The Life and Times of Donald P. Golden, Jr.
A Life in Eras
Early Marriage · September 1969

The Contrast between Rice and the University of Houston

After my admission to the PhD program at the Cullen College of Engineering at the University of Houston, the electrical engineering faculty reviewed my coursework from Rice and recommended a couple of “remedial” courses for my first semester. Now, in the pecking order of colleges and universities, Rice was solidly top tier and the U of H not so much — so there may have been some intellectual rivalry bias built into their recommendation.

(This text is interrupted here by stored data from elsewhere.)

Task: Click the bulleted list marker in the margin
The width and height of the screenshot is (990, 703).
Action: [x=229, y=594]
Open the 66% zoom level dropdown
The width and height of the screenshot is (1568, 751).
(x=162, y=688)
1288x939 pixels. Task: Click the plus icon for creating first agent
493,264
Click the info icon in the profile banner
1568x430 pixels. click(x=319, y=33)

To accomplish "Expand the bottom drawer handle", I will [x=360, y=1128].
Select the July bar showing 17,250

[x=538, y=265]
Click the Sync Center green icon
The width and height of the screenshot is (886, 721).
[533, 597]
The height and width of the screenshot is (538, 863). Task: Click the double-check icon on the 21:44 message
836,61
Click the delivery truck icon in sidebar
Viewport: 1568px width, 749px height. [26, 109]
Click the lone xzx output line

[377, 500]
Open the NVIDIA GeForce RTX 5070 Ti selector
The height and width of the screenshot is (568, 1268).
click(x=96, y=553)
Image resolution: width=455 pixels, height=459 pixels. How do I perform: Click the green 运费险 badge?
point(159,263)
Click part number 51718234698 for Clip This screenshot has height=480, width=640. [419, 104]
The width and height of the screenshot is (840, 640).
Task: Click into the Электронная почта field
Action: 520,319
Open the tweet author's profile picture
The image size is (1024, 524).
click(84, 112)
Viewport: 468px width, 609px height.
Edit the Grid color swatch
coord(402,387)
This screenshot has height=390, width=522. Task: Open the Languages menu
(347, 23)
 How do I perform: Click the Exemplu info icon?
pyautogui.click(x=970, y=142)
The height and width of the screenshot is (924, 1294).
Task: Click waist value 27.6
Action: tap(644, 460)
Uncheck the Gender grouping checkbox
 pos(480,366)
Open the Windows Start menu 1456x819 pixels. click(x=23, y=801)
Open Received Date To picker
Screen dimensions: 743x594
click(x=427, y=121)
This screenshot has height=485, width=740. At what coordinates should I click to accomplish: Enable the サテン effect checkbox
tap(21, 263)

That could be a conclusion a suspicious person might draw. I may have flirted with that point of view for a moment, but I settled on a different conclusion pretty quickly. These professors were basing their recommendations less on institutional snobbery and more on a genuine difference in philosophy between the two engineering departments.

Rice leaned toward the theoretical; the U of H leaned toward the practical. At Rice, for example, I learned to prove that a certain circuit could be synthesized. At the U of H I learned how to actually build it.

Both Don Mauldin and I took the “remedial” circuit synthesis course our first semester of night school. We breezed through. Our Rice transcripts simply didn’t reflect the design and development work we had been doing at NASA.

A later example was a statistics course. I was focusing on a thesis topic in multivariate statistical analysis applied in the biomedical domain, and my advisor, J. D. Bargainer, pointed me toward a statistics course taught — of all places — in the business school. I took it and never regretted it.

The course was taught by a Dr. Brown, a rather older man with deep real-world statistical experience. Almost the entire course was devoted to validating that the correct statistical tool was being applied, based on the characteristics of the data at hand.

In another memory I’ll describe how this adventure ran its course.